To our knowledge, there is only one other similar report of foramen magnum meningiomas treated with radiosurgery.[41] Muthukumar et al. described the treatment of 3 patients with recurrent tumor progression after surgery (n = 3), and 2 patients who refused surgical treatment or were poor surgical candidates. During the follow-up interval of 1-5 years (median 3 years), 1 patient died of a concurrent illness and all others were stable without deterioration of their clinical condition. One patient exhibited a decrease in lesion volume and 4 patients had no change on follow-up imaging.

We know of no reported radiation-induced toxicity to the brainstem or spinal cord reported in the literature, but radiosurgery does have inherent risks. In 1990, Engenhart et al. reported the results of linear accelerator-based radiosurgery in a series of 17 meningiomas.[42] The tumors ranged from 10 to 54 mm in diameter and received single-fraction doses from 10 to 50 Gy. One patient died from brain herniation after radiosurgery (attributed to a shunt malfunction) and another patient died from radiation necrosis and herniation after receiving 35 Gy to a large treatment volume. Five patients developed a large volume of brain edema and brain necrosis was suspected in 3 of them. These complications may be attributed to the use of high dose radiosurgery as the primary modality of treatment of large lesions. We limit our radiosurgical treatment to lesions with a diameter of less than 3.5 cm and use multiple isocenters and three-dimensional image planning.

Limitations of the use of GKRS for foramen magnum meningiomas include difficulties with targeting below the first cervical vertebra. However, this is largely obviated with the current Perfexion version of the Gamma Knife. Additional refinements are necessary to address the cervical spine mobility and target planning in the treatment of lesions below this level. Further limitations of treatment include the necessity of long-term follow-up as the exact rates of recurrence and natural disease progression are not clearly defined.

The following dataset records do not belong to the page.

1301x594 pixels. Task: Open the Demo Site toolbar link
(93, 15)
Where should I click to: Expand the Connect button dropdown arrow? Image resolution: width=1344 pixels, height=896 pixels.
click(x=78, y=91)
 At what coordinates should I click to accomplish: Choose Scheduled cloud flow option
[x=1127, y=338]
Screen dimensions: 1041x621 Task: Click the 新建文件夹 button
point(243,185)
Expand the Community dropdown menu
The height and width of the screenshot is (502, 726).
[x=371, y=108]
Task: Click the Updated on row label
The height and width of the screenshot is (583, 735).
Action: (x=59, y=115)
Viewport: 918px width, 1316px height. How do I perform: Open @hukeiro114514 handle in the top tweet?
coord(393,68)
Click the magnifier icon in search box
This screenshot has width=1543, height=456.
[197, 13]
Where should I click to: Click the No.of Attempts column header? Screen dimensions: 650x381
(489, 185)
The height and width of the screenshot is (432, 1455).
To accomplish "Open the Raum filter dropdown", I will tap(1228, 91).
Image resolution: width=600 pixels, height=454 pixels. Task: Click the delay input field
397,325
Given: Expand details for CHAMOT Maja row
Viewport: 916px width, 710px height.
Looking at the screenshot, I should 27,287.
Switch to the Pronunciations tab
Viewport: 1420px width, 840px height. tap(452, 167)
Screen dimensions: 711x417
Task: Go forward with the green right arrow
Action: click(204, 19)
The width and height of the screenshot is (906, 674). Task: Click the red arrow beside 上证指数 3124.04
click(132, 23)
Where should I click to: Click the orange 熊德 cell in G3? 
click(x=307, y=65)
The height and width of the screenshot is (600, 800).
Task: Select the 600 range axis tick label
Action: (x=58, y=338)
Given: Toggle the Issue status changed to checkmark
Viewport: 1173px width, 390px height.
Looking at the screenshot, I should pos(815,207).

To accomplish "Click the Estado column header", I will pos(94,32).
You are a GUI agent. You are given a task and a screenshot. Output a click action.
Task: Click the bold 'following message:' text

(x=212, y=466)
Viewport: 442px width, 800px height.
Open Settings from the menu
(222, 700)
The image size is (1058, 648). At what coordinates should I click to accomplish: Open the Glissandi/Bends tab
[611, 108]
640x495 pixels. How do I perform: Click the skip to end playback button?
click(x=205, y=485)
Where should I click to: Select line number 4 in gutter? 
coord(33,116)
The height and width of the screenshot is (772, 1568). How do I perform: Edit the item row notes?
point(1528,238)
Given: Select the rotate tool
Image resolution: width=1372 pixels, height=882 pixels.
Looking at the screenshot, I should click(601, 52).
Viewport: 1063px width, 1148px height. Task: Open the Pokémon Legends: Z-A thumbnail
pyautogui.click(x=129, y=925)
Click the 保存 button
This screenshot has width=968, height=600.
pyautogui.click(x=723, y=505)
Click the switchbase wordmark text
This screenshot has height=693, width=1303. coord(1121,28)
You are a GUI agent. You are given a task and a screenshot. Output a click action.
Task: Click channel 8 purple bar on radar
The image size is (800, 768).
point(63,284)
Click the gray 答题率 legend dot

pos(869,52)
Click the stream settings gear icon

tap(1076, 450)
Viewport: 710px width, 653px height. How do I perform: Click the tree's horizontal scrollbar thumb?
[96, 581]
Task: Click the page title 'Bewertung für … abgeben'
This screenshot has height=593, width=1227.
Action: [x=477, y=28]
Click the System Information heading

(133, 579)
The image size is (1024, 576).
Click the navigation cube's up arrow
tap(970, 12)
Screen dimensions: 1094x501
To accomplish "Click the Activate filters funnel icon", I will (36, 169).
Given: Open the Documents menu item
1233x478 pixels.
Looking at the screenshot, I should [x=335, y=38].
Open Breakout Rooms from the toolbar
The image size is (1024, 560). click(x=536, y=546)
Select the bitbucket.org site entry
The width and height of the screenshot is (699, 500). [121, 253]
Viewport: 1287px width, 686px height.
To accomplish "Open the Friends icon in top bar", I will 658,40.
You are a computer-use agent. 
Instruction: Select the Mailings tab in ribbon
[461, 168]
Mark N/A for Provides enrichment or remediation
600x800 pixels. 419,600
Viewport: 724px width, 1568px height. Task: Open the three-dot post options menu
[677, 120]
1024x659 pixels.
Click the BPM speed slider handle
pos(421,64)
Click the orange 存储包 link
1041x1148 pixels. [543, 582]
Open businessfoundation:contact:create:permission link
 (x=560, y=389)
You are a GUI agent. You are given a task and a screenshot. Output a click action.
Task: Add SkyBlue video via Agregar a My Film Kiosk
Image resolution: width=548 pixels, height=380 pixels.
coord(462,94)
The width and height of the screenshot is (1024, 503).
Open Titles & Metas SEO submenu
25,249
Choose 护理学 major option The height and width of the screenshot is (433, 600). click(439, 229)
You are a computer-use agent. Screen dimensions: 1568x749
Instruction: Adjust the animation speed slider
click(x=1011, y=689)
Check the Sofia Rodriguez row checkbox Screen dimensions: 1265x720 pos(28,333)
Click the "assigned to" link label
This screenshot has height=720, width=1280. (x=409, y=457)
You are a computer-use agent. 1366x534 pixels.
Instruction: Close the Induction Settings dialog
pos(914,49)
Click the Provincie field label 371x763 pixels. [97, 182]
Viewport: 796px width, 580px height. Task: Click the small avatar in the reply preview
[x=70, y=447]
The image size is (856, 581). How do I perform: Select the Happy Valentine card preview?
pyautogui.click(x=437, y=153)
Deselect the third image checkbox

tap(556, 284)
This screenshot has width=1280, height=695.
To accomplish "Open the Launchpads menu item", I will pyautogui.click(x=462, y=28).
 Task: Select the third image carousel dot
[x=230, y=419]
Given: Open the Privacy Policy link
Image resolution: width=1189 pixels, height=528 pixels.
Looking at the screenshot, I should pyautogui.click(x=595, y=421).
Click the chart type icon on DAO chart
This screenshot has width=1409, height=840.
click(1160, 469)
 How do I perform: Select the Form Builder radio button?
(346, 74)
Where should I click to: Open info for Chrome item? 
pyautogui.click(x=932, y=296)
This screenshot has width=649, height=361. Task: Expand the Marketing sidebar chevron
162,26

The treatment of skull base meningiomas, whether by open surgical or radiosurgical means, is evolving. Imaging and delivery systems have allowed more accurate targeting and dose planning for radiosurgery. Improved treatment methods and outcomes for these patients is an anticipated result of these advances. Continued outcome reviews and prospective studies are necessary to help develop standardized treatment recommendations for these formidable tumors.


Source of Support: Nil

Conflict of Interest: None declared.